The party has already accorded a guarded welcome to the democratically elected government in Nepal, while decrying “undue restrictions” on the Dalai Lama here.
Senior leaders Yashwant Sinha and Arun Shourie, who have articulated the party’s opposition to the nuclear deal in the past, were specially called to the party’s core group meeting last week.
Party sources also confirmed that senior BJP leader Jaswant Singh had a 15-minute meeting with Union Minister External Affairs Minister Pranab Mukherjee last week.
“Jaswantji and Shourieji will hold forth on our foreign policy priorities here on Monday. I will be away in Meerut for a day,” Sinha told The Indian Express.
It was during Jaswant’s term as Union External Affairs Minister in the Vajpayee government that the seeds of the Indo-US strategic partnership were sown, and the senior leader is likely to help formulate a far more calibrated position on the subject.
“Our (opposition to the deal) was copybook, rather than realistic. We only managed to antagonise the middle class that sees merit in the deal. But don’t expect any U-turn in our position,” said a top leader.

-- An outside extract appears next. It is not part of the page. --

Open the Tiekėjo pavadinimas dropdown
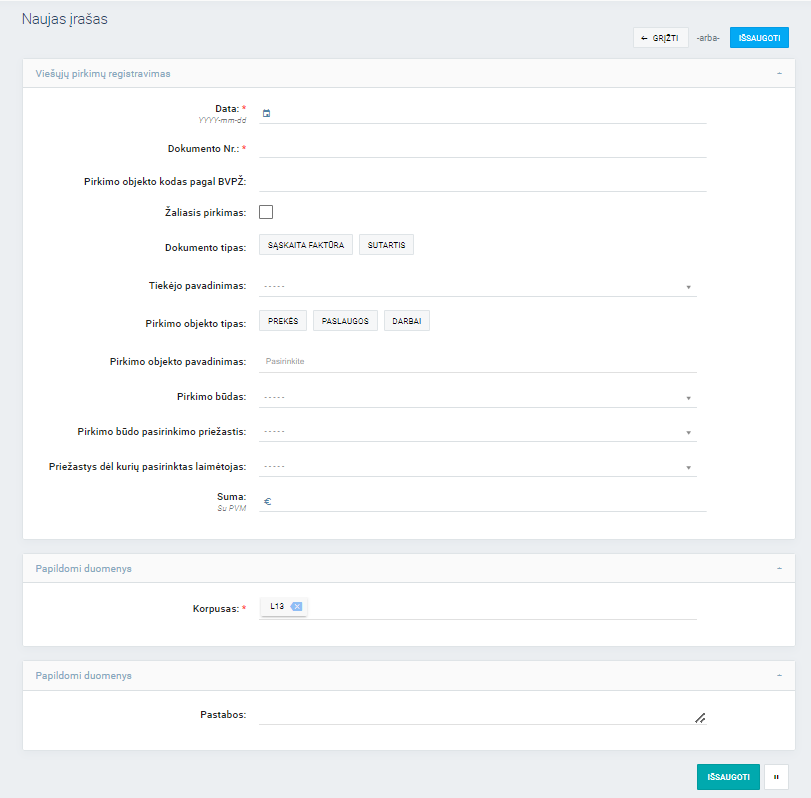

The party’s prime ministerial candidate, L K Advani, recently said on the television series Walk the Talk with this paper’s editor-in-chief that “there should be a treaty with America that takes India out of nuclear apartheid, and simultaneously, it should be a treaty between equals, which does not impose any curbs. . . let the Atomic Energy Act be amended so as to ensure that domestic laws of America, such as the Hyde Act, do not apply to us.”